German government spokesman Steffen Seibert said that this was a "religious exaggeration" that "doesn't justify in any way the breach of international law that Russia has committed through the annexation of the Crimea".

For the German government, the Crimea had been seen as a homeland by different peoples with different religions for centuries.

Seibert added that German policy was not directed against Russia, but rather aimed to clearly identify the annexation as a breach of international law and to collaborate in bringing about a diplomatic solution.

Remember 1945

In a speech which Seibert described as having a "transparent domestic political motive", Putin further recalled the last time when Western Europe and Russia had come to open war.

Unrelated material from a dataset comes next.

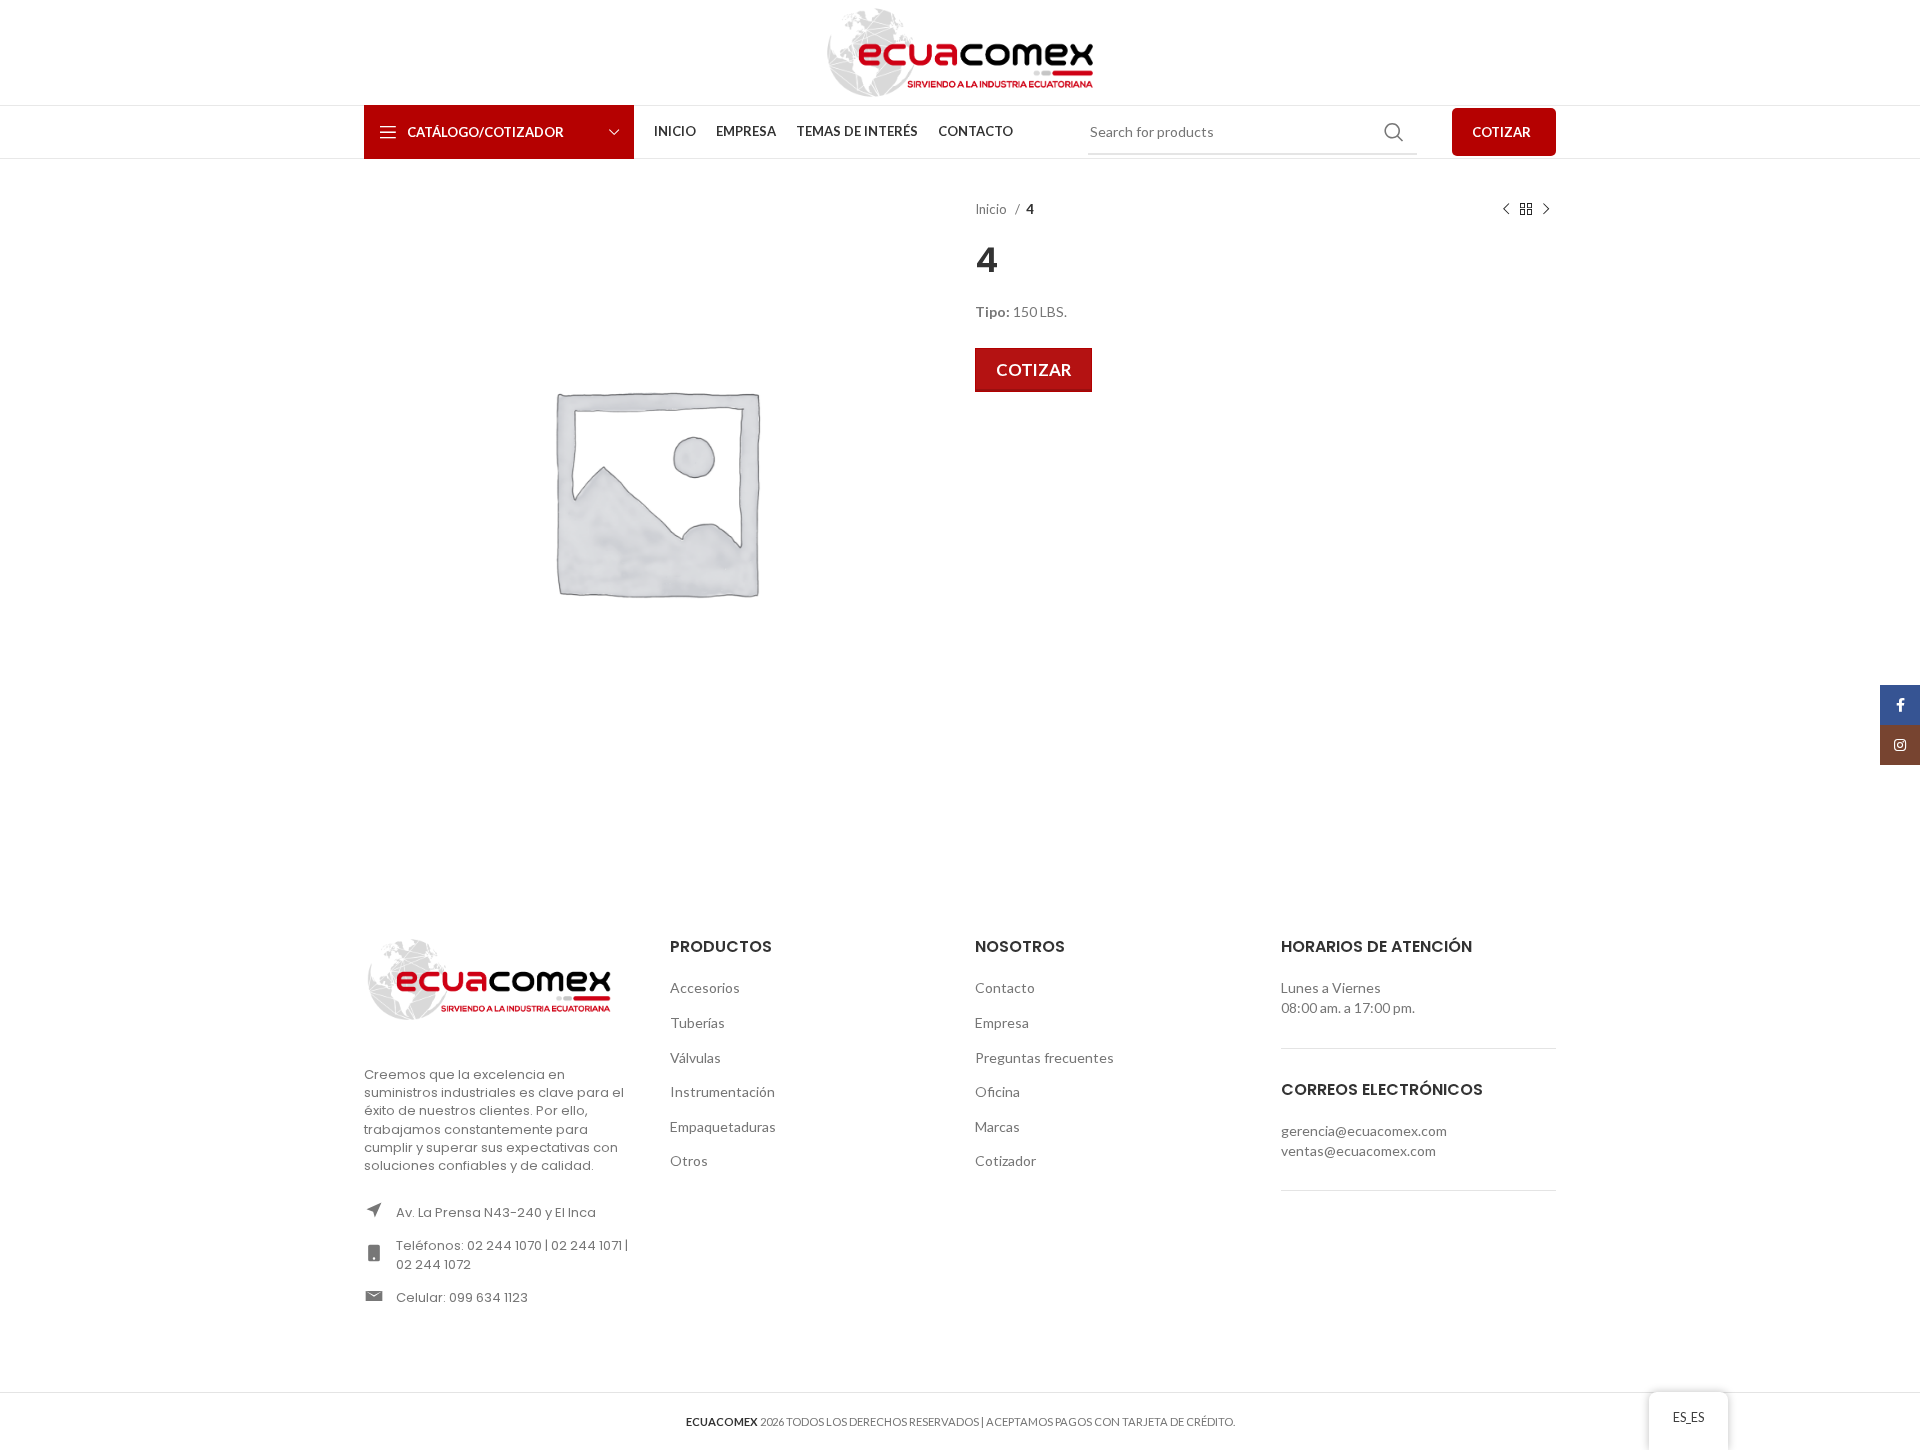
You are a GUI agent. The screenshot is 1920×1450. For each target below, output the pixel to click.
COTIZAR (1501, 132)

"People should remember how it ended" when Hitler broke the Nazi-Soviet pact to invade the USSR in 1941, he said.

Putin uncharacteristically opened his speech by addressing the foreign policy crisis head-on, thanking his people for their "steadfastness" in the face of the economic sacrifices being asked of them during the Ukraine crisis.

'Europeanize' the military?

Putin's speech came on the same day as the Social Democratic Party (SPD) called for a "United European Army" in a strategy document.

SPD defence spokesman Rainer Arnold wrote that a permanent EU military headquarters ensuring a "constant deployment readiness" of combined European forces should be set up.

Referring to the pressure on military budgets in all European countries, Arnold said that there was "no alternative" to a division of military capabilities among member states.

It was particularly pointless for different EU nations to maintain nationally isolated arms industries, with 20 different armoured vehicles in production and six different types of submarines, Arnold added.

Critics note that France, which has emphasised military self-sufficiency since President de Gaulle, would be reluctant to join such a plan, and that collaborative projects such as the Eurofighter have come in hugely overdue and over budget in the past.